Why I support social segregation, even though I come from a working-class background and am the first academic in my family
The basic premise for opposing social segregation is often that it prevents social mobility, even if we are in a country where there are already clear opportunities for social mobility, i.e. comprehensive social services and free education, like in the Nordic countries. I don't like this view, what I see between the lines is that the people who take responsibility for education should disproportionately bear the burden of the educational gaps of people who, of course, have caused it themselves. Opponents of social segregation should understand that we, responsible students, do not bear responsibility for people who deliberatively do not educate themselves and are left behind. In the Nordic countries, social segregation is completely justified because a weak social position is not structural but a person's own deliberative choice. They aren't interested in anything related to academic education.
The working class mentality has this strange idea that people should sacrifice their energy and time for something that is unsustainable. Well, I know where it comes from, Finnish vocational education. People are already radically segregated in Finnish secondary education. In a Nietzschean sense, Finnish vocational school students learn slave morality, and Finnish upper secondary school teaches master morality.

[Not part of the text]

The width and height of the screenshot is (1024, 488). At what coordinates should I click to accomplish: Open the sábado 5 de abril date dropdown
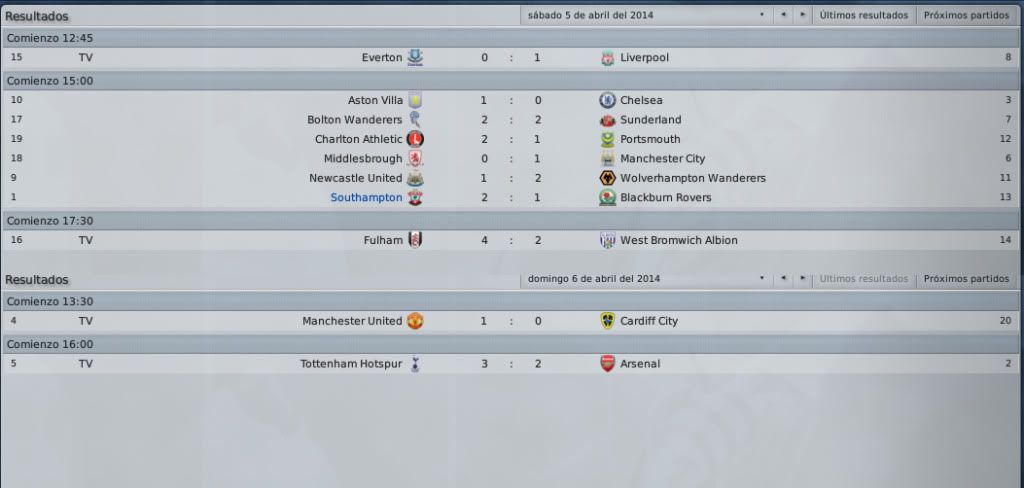pos(646,14)
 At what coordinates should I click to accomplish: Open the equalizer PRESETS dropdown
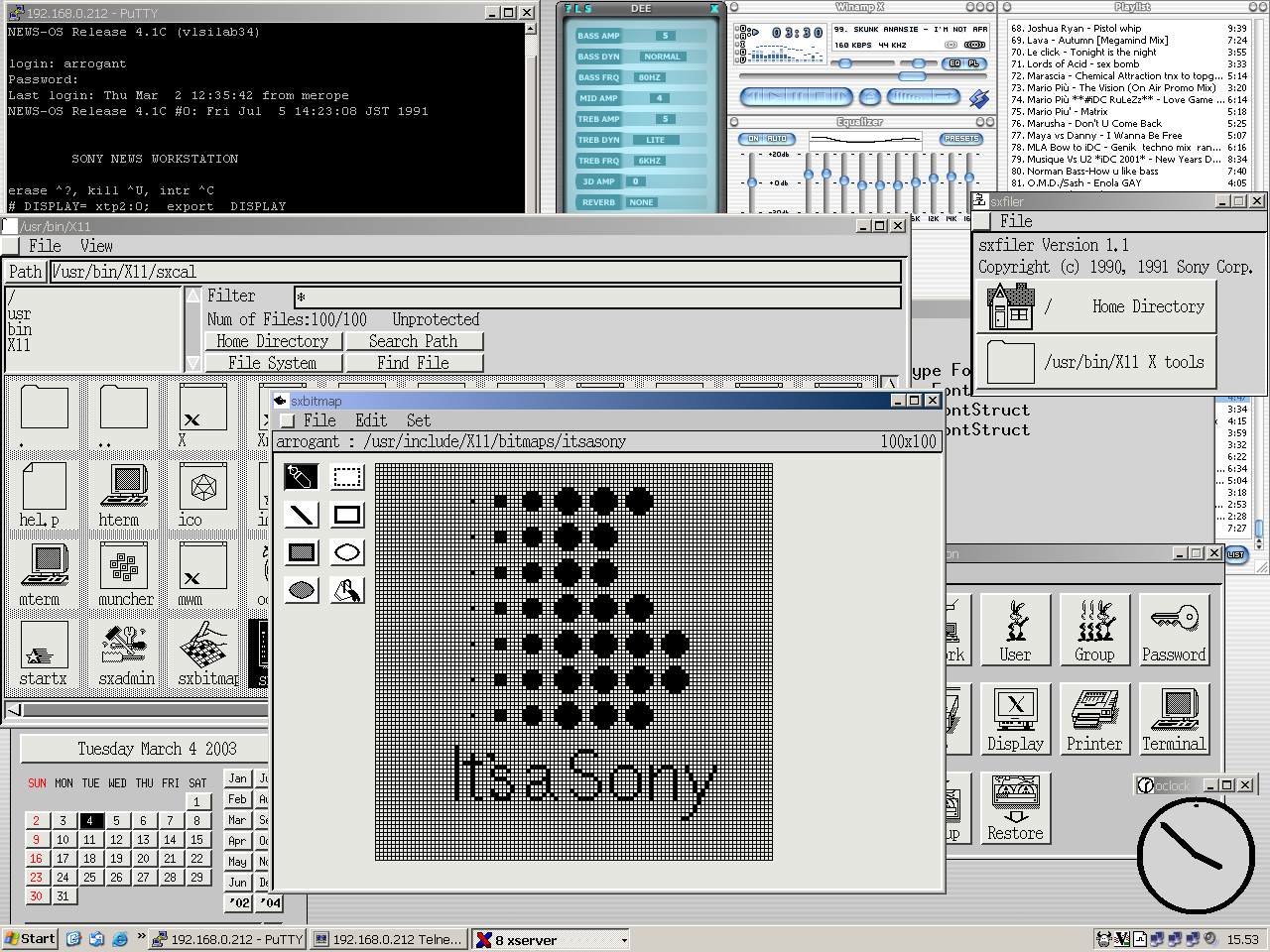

The slave morality of Finnish vocational education is downright like fascism. In Mussolini's Italy, there was a philosopher and education minister named Giovanni Gentile. In a nutshell, he brought the idea to fascist thinking that a person should be completely collectivist, even at their own expense. You are not allowed to have any wishes of your own and you are not allowed to question anything, but you are doing this because you are doing this and you are shit if you don't and you're shit even in case of questioning any of it. I don't think teachers are ideological fascists, because they don't know any ideological frames of reference due to their limited education, but the legacy of Finnish war trauma is most strongly visible in the working class because they don't go to therapy, they drink, ruminate, talk shit, do nothing sensible like self-improvement and their values are updated decades behind (because they are not interested in educating themselves, which would give them new ways of thinking, instead of stupid finnish wartime stale views and ultranationalism), which is why Finland, as an ally of Germany, adopted this fascist collectivization at the expense of the worker through the Max Weber's theory of Protestant work ethic. Usually working-class people suffer in such a stupid culture of obligation at their own expense, but instead of questioning why their employers are sadists, why they are treated badly and what they could do about it, they have a crab mentality, meaning they want even the academic with master morality to suffer with them because hey, misery loves company.
The master morality of upper secondary school students' (who actually study there) and academics is in itself a prerequisite for critical thinking, sustainable philosophy, and scientific thinking. How could you ever research anything if you rely on other people without questioning their views? Research is strongly linked to the autonomy of science, and that autonomy also applies to respecting the independence of researchers.